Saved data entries
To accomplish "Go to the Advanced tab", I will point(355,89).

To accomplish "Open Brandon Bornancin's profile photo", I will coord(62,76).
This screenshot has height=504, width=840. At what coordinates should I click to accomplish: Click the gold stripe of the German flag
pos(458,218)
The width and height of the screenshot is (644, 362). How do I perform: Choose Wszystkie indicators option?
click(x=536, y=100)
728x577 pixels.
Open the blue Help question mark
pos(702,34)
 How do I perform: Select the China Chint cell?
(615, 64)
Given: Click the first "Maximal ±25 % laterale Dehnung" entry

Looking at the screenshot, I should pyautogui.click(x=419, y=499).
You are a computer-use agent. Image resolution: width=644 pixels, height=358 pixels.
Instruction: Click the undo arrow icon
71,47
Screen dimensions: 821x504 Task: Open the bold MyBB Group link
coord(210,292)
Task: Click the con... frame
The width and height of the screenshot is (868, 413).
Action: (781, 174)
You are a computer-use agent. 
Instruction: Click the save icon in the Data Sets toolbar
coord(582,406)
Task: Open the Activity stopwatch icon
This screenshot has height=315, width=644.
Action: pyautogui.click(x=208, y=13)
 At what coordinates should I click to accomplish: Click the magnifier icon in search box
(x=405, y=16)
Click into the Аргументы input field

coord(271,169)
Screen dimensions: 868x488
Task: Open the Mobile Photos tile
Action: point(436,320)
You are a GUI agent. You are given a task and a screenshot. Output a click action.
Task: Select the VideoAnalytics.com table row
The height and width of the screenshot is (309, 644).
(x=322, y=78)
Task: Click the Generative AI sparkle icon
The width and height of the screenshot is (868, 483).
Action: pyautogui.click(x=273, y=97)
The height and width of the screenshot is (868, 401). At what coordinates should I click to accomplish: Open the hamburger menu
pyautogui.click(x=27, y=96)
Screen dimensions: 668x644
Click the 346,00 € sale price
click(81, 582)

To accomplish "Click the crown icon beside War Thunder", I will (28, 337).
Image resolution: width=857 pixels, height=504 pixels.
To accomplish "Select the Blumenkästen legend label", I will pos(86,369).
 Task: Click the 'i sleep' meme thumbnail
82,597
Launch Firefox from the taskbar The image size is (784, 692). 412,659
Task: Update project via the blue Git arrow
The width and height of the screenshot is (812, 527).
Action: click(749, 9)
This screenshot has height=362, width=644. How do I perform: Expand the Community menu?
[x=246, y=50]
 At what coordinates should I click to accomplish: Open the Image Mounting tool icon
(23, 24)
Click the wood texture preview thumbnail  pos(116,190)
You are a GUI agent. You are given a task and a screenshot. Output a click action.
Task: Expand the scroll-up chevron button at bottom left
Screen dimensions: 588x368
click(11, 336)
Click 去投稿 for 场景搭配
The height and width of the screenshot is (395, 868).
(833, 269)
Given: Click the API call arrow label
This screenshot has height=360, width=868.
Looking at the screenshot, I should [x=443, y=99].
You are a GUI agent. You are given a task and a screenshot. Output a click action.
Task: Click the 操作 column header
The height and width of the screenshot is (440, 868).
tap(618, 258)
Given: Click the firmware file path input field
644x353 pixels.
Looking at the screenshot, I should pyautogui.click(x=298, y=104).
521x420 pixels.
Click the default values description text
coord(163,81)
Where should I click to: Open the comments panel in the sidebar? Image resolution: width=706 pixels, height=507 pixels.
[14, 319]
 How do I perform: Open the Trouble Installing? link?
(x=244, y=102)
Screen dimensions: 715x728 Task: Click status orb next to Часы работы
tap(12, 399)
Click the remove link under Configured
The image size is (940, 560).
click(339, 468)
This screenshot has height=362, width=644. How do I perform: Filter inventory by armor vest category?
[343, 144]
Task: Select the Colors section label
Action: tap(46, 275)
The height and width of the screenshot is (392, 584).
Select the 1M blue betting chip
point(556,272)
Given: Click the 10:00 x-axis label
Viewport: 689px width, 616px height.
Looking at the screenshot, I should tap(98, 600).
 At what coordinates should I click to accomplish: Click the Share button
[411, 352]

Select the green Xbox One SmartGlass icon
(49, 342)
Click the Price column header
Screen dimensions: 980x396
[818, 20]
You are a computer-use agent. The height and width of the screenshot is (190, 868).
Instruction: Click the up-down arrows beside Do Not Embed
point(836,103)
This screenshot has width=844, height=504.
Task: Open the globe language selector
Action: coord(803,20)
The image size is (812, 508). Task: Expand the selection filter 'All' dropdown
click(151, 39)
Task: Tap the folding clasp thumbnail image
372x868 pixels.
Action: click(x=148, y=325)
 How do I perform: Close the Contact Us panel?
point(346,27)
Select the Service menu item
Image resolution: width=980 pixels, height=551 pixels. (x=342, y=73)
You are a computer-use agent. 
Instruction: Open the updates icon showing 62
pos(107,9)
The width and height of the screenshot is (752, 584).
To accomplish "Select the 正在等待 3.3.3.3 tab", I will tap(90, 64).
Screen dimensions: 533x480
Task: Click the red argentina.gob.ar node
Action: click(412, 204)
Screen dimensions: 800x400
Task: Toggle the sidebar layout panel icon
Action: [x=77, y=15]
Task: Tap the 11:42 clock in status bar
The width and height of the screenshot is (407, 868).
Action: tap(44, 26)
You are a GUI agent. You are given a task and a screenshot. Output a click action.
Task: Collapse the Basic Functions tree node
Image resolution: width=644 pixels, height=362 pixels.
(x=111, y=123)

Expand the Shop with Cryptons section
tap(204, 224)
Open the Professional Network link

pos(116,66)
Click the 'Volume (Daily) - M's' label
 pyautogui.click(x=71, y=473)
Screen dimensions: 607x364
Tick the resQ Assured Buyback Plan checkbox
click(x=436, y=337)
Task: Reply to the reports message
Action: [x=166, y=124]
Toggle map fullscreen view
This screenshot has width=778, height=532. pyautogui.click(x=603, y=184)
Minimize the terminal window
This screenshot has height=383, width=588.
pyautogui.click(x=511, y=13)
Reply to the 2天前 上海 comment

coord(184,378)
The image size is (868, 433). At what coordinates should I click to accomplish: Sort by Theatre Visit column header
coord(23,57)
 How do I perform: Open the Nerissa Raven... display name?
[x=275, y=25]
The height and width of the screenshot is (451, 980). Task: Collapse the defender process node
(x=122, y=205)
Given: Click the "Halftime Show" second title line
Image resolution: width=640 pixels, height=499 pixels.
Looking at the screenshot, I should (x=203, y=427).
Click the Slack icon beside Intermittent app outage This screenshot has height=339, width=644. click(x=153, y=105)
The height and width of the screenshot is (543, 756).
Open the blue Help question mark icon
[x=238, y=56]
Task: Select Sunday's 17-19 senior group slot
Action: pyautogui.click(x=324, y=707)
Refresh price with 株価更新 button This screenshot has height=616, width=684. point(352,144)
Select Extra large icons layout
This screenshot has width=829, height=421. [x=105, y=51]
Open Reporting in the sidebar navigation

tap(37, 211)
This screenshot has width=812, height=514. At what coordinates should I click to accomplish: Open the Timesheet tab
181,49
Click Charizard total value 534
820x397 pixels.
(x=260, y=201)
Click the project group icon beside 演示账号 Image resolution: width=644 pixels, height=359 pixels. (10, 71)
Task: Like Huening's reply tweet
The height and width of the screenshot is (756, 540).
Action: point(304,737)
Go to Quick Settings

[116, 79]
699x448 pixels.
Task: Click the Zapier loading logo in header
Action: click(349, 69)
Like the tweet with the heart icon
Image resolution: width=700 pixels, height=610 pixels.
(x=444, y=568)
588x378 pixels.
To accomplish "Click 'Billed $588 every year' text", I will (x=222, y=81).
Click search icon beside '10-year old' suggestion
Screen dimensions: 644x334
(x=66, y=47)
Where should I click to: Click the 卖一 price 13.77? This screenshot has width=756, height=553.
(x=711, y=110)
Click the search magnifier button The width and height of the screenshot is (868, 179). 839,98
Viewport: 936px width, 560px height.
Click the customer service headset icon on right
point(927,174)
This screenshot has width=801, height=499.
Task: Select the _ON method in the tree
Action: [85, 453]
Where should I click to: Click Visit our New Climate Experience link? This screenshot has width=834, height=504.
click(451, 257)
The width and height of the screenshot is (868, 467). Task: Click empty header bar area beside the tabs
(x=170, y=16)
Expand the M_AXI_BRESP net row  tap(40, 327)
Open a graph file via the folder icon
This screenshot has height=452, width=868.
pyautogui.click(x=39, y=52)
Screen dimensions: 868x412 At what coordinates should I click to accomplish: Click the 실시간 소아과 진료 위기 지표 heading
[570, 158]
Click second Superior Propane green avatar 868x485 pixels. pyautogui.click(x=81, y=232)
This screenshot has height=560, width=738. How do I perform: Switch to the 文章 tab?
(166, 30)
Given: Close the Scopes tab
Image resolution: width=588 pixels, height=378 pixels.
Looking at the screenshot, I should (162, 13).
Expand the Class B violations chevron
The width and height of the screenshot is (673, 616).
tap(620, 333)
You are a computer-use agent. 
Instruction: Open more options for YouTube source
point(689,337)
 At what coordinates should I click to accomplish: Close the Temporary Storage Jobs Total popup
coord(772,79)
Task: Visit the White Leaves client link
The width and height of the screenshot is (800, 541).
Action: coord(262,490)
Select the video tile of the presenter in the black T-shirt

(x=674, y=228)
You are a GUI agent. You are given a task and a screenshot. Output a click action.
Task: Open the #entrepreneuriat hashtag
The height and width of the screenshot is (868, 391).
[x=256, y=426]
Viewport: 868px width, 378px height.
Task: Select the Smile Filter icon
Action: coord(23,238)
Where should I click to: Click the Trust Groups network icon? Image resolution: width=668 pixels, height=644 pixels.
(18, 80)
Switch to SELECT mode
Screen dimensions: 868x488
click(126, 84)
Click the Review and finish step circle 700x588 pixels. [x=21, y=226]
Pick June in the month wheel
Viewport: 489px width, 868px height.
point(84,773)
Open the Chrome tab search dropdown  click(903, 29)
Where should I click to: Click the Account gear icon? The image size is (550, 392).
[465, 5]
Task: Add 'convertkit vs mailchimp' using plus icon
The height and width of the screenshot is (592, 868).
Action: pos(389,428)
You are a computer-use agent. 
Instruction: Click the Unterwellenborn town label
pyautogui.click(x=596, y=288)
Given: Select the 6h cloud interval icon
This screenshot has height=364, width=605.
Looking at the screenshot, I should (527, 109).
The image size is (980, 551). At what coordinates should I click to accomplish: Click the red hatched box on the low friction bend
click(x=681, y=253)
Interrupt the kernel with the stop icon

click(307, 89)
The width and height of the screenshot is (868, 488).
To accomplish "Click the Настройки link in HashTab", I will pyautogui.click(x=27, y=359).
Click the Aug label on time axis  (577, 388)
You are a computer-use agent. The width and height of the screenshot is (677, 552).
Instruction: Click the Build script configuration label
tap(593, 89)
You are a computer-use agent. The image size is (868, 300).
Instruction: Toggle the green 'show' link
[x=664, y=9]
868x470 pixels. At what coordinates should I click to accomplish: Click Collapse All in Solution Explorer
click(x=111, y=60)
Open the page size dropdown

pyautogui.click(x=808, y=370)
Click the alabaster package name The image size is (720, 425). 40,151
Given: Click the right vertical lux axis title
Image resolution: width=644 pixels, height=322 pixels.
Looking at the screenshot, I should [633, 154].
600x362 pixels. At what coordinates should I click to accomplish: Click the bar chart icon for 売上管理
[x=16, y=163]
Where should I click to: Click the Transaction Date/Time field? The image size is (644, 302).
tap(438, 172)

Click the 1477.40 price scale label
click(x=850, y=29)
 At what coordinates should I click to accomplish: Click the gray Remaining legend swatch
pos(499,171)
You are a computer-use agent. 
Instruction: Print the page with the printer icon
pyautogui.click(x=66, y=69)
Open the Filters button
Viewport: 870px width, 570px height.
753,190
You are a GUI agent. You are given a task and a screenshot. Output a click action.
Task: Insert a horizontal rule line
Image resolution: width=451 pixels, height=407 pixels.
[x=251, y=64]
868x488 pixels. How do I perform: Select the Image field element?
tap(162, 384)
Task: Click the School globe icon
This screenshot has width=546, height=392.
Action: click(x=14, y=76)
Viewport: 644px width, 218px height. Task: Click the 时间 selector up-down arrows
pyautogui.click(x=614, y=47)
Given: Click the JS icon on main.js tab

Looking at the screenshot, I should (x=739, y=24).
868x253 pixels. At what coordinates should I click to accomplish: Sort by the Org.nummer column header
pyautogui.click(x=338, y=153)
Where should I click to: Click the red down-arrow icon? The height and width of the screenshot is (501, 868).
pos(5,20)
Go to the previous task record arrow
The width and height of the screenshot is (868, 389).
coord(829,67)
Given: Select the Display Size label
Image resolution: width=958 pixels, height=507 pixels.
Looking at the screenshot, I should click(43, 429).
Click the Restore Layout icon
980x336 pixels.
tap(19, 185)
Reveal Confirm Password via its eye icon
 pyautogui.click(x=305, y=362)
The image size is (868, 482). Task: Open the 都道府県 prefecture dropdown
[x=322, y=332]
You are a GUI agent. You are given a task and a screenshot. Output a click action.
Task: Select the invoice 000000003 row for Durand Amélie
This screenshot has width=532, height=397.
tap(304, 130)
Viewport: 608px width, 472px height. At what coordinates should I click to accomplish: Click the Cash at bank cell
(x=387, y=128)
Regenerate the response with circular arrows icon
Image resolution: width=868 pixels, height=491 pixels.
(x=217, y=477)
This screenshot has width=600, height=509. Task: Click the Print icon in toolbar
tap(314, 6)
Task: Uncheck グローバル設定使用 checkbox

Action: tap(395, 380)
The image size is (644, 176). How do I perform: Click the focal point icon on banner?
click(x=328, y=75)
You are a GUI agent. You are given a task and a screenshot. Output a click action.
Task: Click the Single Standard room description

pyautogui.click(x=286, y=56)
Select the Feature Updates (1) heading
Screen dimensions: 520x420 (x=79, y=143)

• [What needs to be done] Looking at the entries above, report how many of their lines include "axis", and add nothing else.

• [Solution for this task] 3